Liveness is vital for the correct functionality of light-client-based bridges. As on-chain light clients of Ethereum will be deployed on L2s, gas cost of each individual update should not be that high. The question here are the number of chains and the frequency. On a larger scale, we might encounter issues similar to those present in Cosmos—having these key pieces of infrastructure run as underfunded public goods for marketing is far from ideal.
Existing solutions are running their own provers and paying for the gas cost of updating. But that cannot scale. The most straightforward solution would be to make users pay a subscription to these updates, but that is not possible in an EVM: once storage is written, everyone can read it, so there are no incentives for users to do this.
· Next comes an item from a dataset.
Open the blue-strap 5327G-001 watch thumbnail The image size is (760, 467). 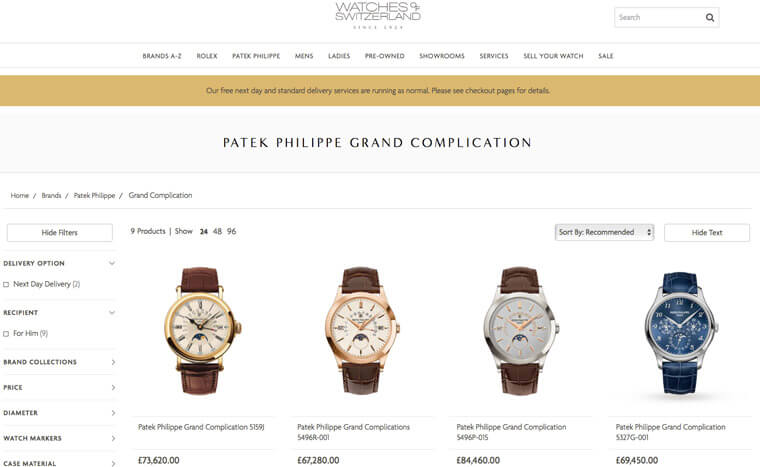click(x=681, y=332)
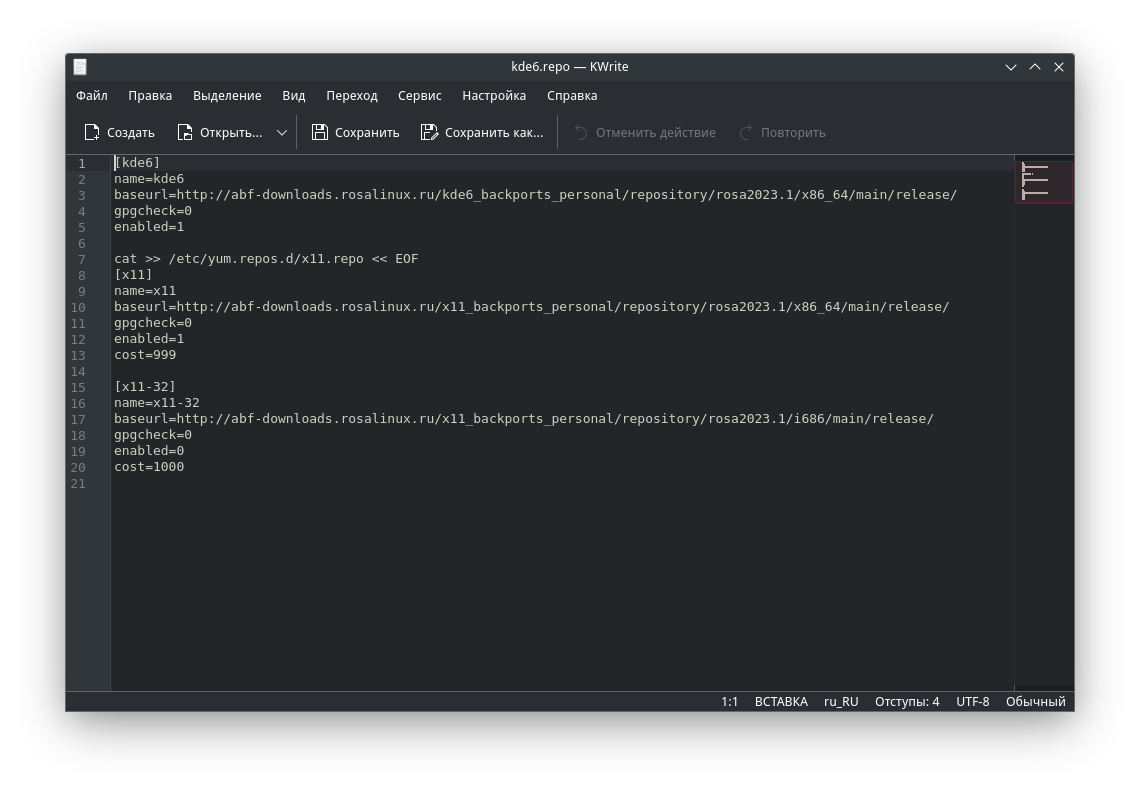Click the ru_RU dictionary language button

point(841,701)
The unsolved problem of incentivizing consistent updates without making the system reliant on a few providers adds a significant trust assumption. If for any reason updates stop coming, there is probably nothing dapp developers and users can do.
Yes, of course, you stupid! But wait. Who watches the watchman?
We all love ZK and its trustlessness, but how many people know how to audit it? It’s still a brand new technology, and devs will have to trust math giga brains and super shadowy coders that their implementation is proving what they claim.
It’s interesting to see what can happen when the first protocols using ZK gain control of significant liquidity.
Light clients are a promising approach to minimizing trust for several applications, with cross-chain being the most notorious. Nonetheless, they are still far from ideal. It is false to assume that light clients inherit complete Ethereum security and it’s not even close.
The probability of an attack depends on both the cost of corrupting the system and the potential profit from doing so, and the numbers don’t add up. The cost to attack the sync committee isn’t that high, and the TVL/volume of bridges only make it more attractive. This creates a scalability uperbound to light-client based bridges scalability.
We think there is considerable potential within this design space, yet we are far from an optimal state. There is much work to be done at the protocol level to ensure the security increases, while keeping light clients light. Onchain solutions have additional challenges ahead to make their products sustainable and reliable.
We still haven’t found the holy grail.